** start **

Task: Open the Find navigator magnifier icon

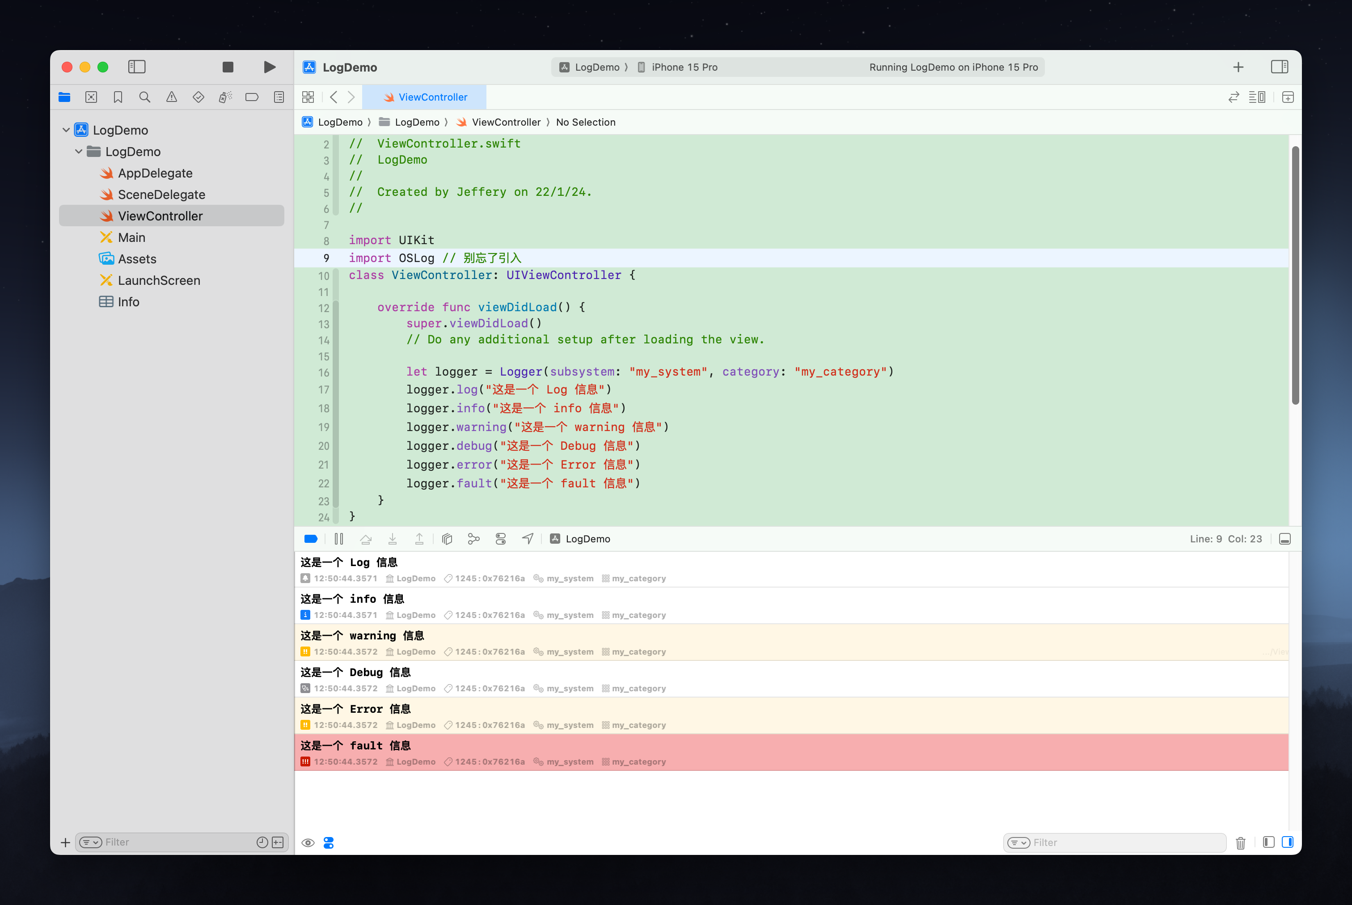Action: 145,97
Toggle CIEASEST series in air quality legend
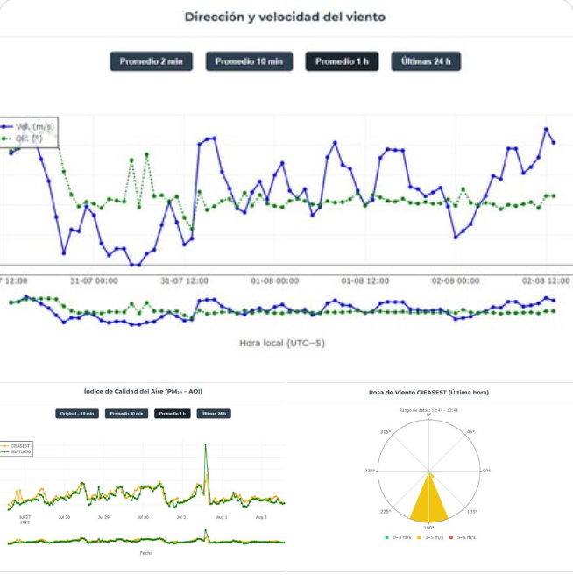The image size is (573, 575). [19, 445]
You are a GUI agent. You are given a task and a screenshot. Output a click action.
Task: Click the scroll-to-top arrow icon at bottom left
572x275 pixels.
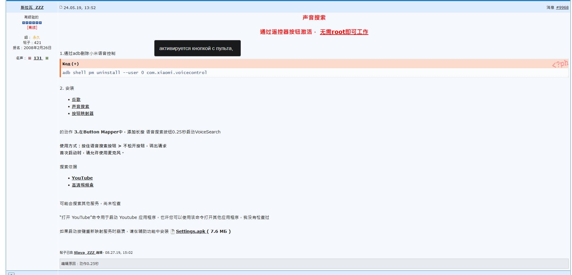(x=11, y=274)
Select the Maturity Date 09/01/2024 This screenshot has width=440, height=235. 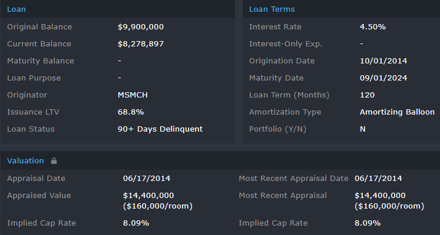pyautogui.click(x=383, y=78)
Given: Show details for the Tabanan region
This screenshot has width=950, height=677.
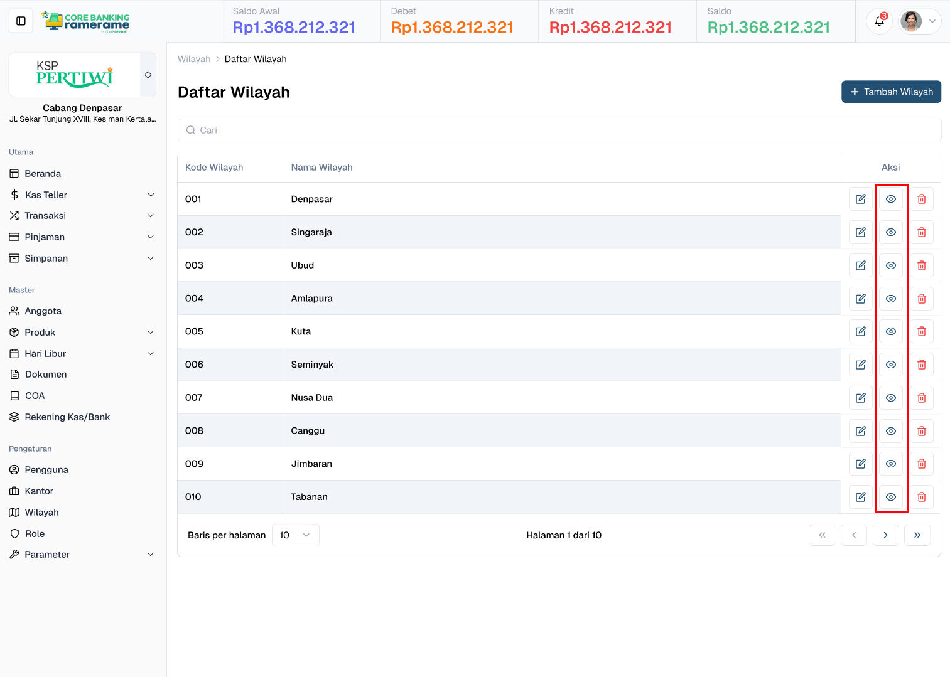Looking at the screenshot, I should [891, 496].
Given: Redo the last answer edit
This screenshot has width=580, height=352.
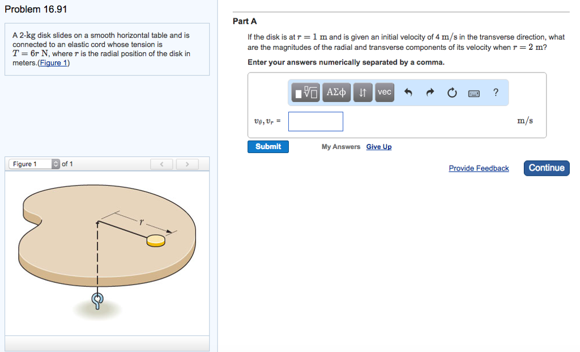Looking at the screenshot, I should click(430, 92).
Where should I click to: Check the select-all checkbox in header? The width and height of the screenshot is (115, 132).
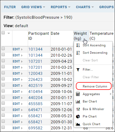point(3,33)

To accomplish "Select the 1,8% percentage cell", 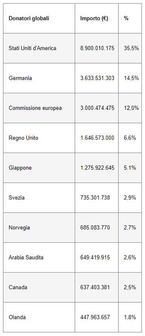I will (x=130, y=317).
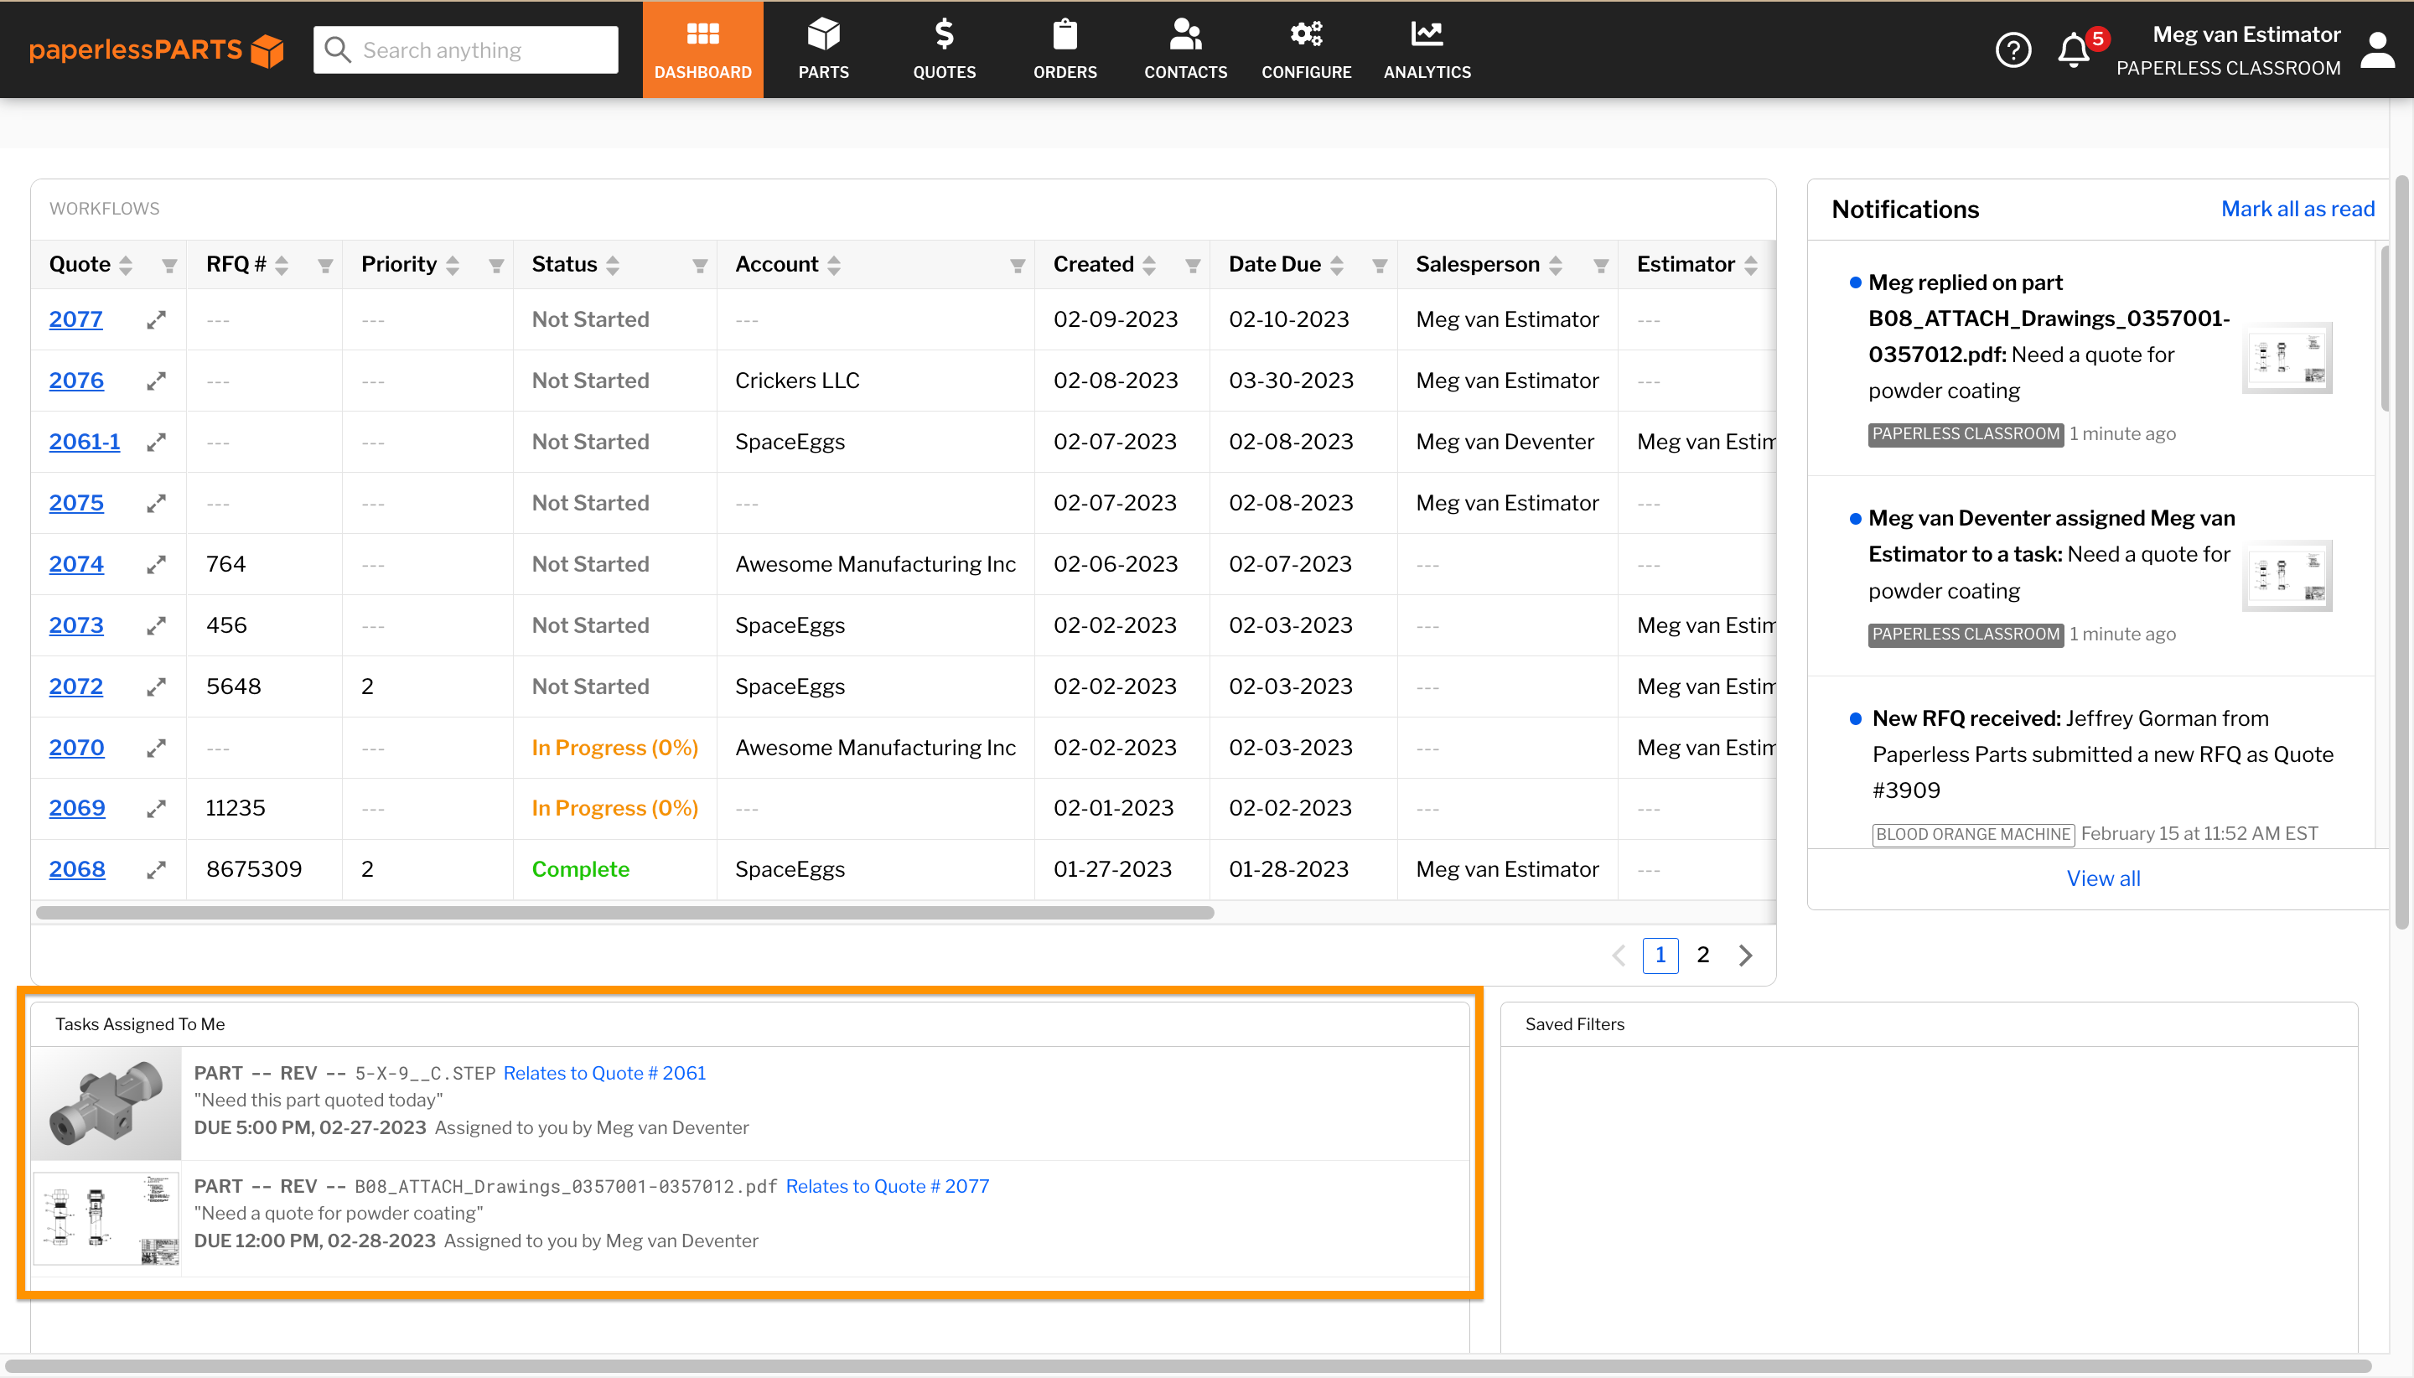Open the RFQ # column filter dropdown

click(x=325, y=265)
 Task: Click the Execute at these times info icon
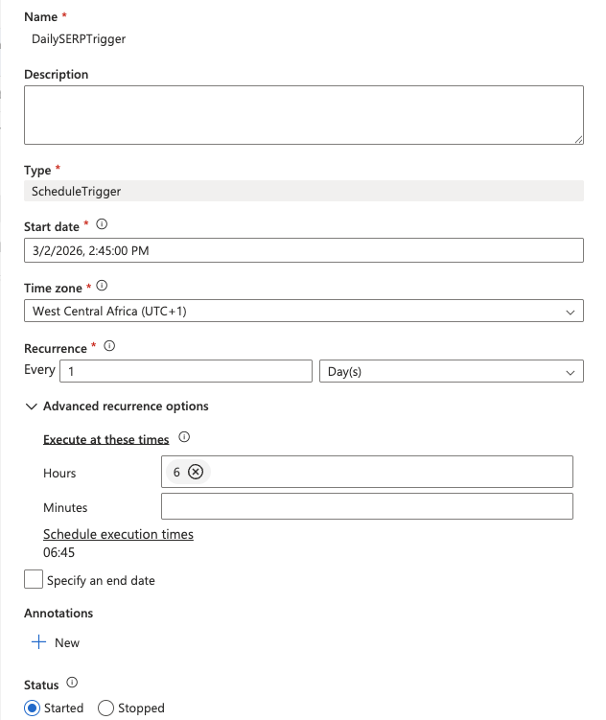(184, 438)
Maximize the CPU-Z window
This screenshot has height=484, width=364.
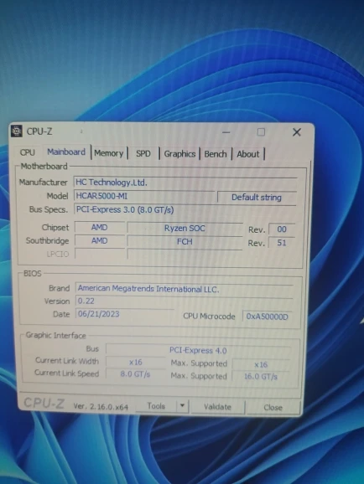(261, 132)
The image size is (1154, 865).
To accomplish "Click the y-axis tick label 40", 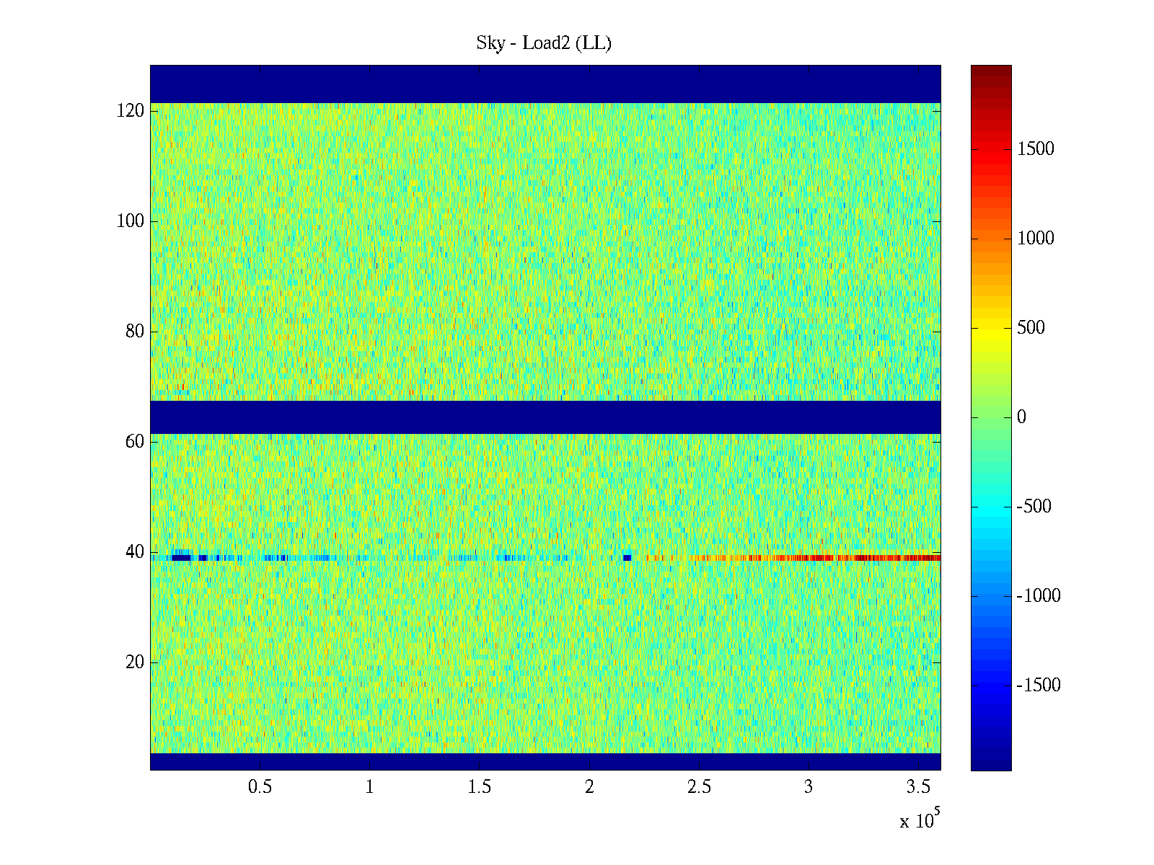I will [135, 552].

** end **

# Exercise prompt
Print the records exactly as they appear, from the start through the line containing "(x=11, y=274)", both included. Omit the pictures.

# Full answer
Task: Open the Find navigator magnifier icon

Action: 145,97
Toggle CIEASEST series in air quality legend
The image size is (573, 575). [19, 445]
You are a GUI agent. You are given a task and a screenshot. Output a click action.
Task: Click the scroll-to-top arrow icon at bottom left
572x275 pixels.
(x=11, y=274)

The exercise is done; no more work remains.